Seperginya rombongan Prabu, Kay dan keluarga masuk kembali ke dalam rumah. Namun, pikiran Kay tetap melayang pada Marsha. Kenapa perempuan itu begitu membencinya. Usai mengganti pakaian, Kay tampak sudah bersiap-siap untuk keluar.
“Kay mau ke mana?”
“Ke depan, Bang. Nyari angin.”
Waktu maghrib baru saja berlalu, Kay berjalan sendirian dan menuju rumah Marsha. Dia merasa memang harus bicara empat mata dengan Marsha.
“Ah, Kay? Masuk ‘Kay?”
Maretha---ibunda Marhsa mempersilakan Kay masuk.

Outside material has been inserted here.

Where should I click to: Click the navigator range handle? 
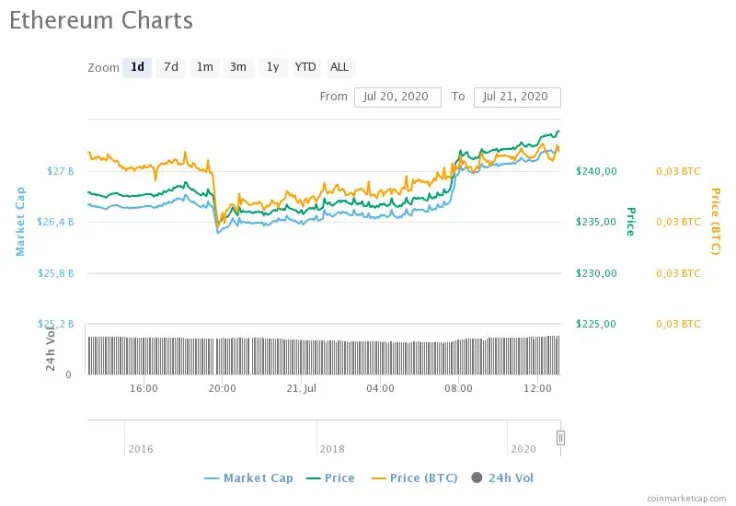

“Di teras saja Tante, adem. Boleh bicara sama Marshanya bentar?”
“Oh, bentar. Tunggu di sini ya, Tante panggilkan.”
Kay duduk menunggu sambil menenangkan hati yang sebetulnya dipenuhi letupan-letupan emosi. Dia lelah dengan semua perbuatan Marsha dan tak bisa diam saja. Tadi pun, andai tak ingat memakai kebaya, dia sendiri yang maju menghadapi Marsha.
Tak berapa lama, orang yang ditunggu Kay muncul. Wajahnya terlihat mengibarkan bendera perang.